Within a few years, when the Leath youngsters, Eric and Scott, had reached middle childhood, the transplant operation gave way to a cattle operation.

"The boys were interested in agriculture, and we thought they needed some more responsibility," Leath said.  However, Dad nixed the boys' first choice for the next iteration of the family farm.

"They wanted chickens," he said. "I didn't want chickens. So we had a family meeting and decided to get cattle."

To cattle

The family started a small cow-calf operation, raising cattle and growing their own hay.

"The boys eventually took responsibility and were fattening cattle and selling them for beef," Leath said. "It became kind of a comprehensive, but small, operation. It worked out really well."

The Leath boys' entry into high school and college took a toll on the cattle business.

"I lost my two right-hand men," Leath said, of the decision to move from cattle to a tree farm.  Soon thereafter, the Leaths purchased land in the Blue Ridge Mountains in the north corner of the state and were planting Fraser firs.

To Christmas trees

The tree farm now boasts 50,000 Fraser firs and is a bit of work.

 "It's not like corn," Leath explains. "Every tree is fertilized individually, sheared individually, sprayed individually."

However, Leath said he and his family have enjoyed the tree farm.

Good therapy

 "It is therapeutic. Jobs like I have are often fairly high pressure and you're with a lot of people.

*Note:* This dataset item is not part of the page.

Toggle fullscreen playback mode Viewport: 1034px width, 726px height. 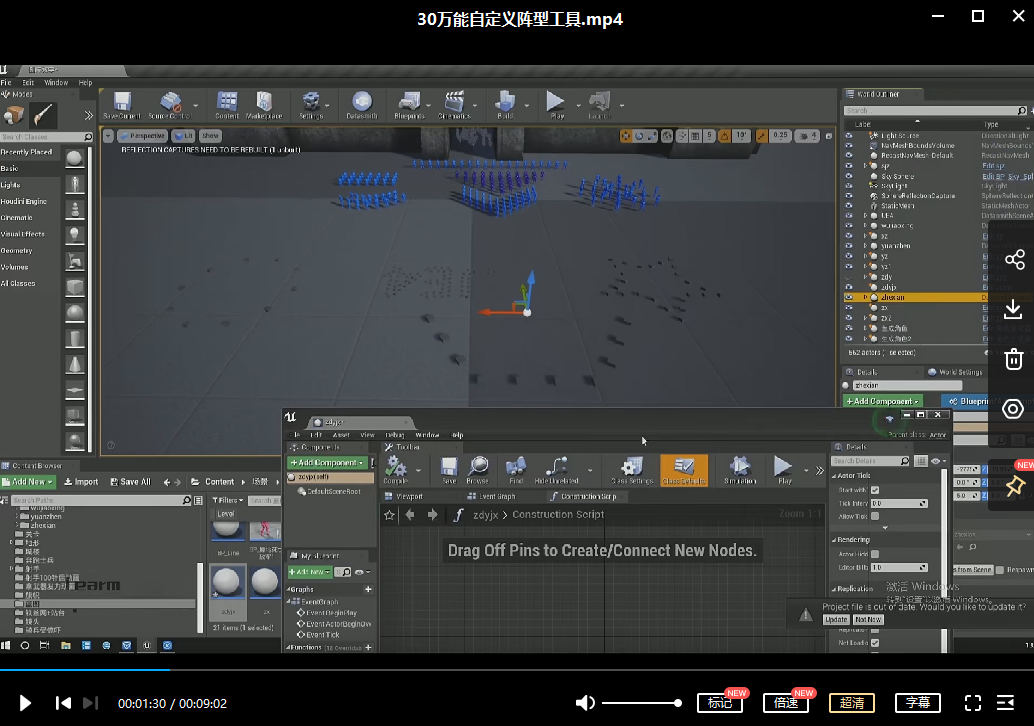pyautogui.click(x=972, y=703)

So sometimes it's nice to be in the tree fields."

Leath said his agricultural forays have proved useful in his academic endeavors.

"When I was overseeing agricultural research at NC State, it helped keep me current with a lot of problems farmers were facing, whether it was labor, or regulations, or marketing, or research needs."

However, the new ISU president said there's probably not an Iowa farm in his future. 

"I think the time constraints in these presidential jobs are too great," he said. "I'm trying to get one of my sons to take over the tree operation for us."